2018 ESA Annual Meeting (August 5 -- 10)

COS 112-1 - Nitrogen fixation facilitates dominance of arbuscular mycorrhizal trees

Thursday, August 9, 2018: 1:30 PM
338, New Orleans Ernest N. Morial Convention Center
Nina Wurzburger1, Katherine J. Elliott2 and Chelcy Ford Miniat2, (1)Odum School of Ecology, University of Georgia, Athens, GA, (2)USDA Forest Service Southern Research Station, Coweeta Hydrologic Laboratory, Otto, NC
Background/Question/Methods

Forest ecosystem recovery following disturbance is often constrained by nitrogen. Nitrogen can be replenished through biological nitrogen fixation (BNF), but in temperate forests BNF declines rapidly after a few decades of recovery. The long term effect of such transitory BNF on forest composition is unclear. If fixed N remains in the plant-soil system it may continue to facilitate forest biomass accretion, long after N-fixers have declined. In particular, legacy BNF may also favor the establishment and growth of arbuscular mycorrhizal tree species, which appear to benefit from faster rates of nitrogen mineralization relative to ectomycorrhizal tree species. However, few datasets offer a direct test of these ideas. Using a record of permanent vegetation plots at the Coweeta Hydrologic Laboratory, we estimated BNF by Robinia pseudoacacia, an early successional N-fixing tree, across forest plots over the 90 years following selective logging, and in watershed 7 (WS7) 40 years after clear-cut logging. We hypothesized that BNF would increase biomass accretion rates and the relative dominance of arbuscular mycorrhizal trees. We estimated plot-level BNF over time using relationships among stem density, age and fixation rates, and determined the role of BNF in aboveground biomass accretion rates using linear models.

*-*-*

→ Exercise description
Can you continue the abstract on nitrogen fixation and arbuscular mycorrhizal trees, starting right after its last sentence?

→ Collected data

*-*-*

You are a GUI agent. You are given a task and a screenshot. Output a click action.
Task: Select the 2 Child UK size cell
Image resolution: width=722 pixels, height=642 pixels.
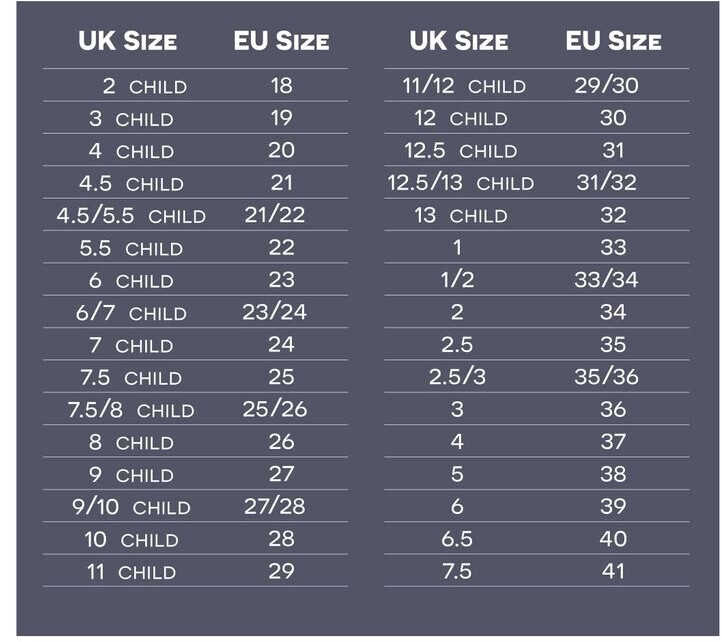[x=144, y=86]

*-*-*

→ Output of the exercise
Results/Conclusions

BNF by Robinia pseudoacacia varied widely across plots in the Coweeta basin and in WS7 over the first 40 years after disturbance. In the basin, median summed BNF over this period was 80 kg N/ha following the selective logging and loss of Chestnut in the 1920 and 1930s. In contrast, median summed BNF was 614 kg N/ha in the 40 years following clearcut logging in WS7. Although rates of aboveground biomass accretion were highly variable across plots, total BNF was a strong predictor of biomass accretion. The fraction of aboveground biomass comprised by arbuscular mycorrhizal tree species increased to 25% on average across the basin, 90 years after selective harvesting, and approached 50% in WS7, 40 years after clear-cut logging. In both cases, the relative dominance of arbuscular mycorrhizal trees increased as a function of BNF, and this relationship was stronger in WS7. Our findings suggest that BNF locally enriches soil nitrogen pools, thereby favoring the establishment and growth of arbuscular mycorrhizal tree species over several decades following disturbance. Such legacy effects of BNF may contribute to heterogeneity in species composition and carbon and nitrogen cycling across temperate forests.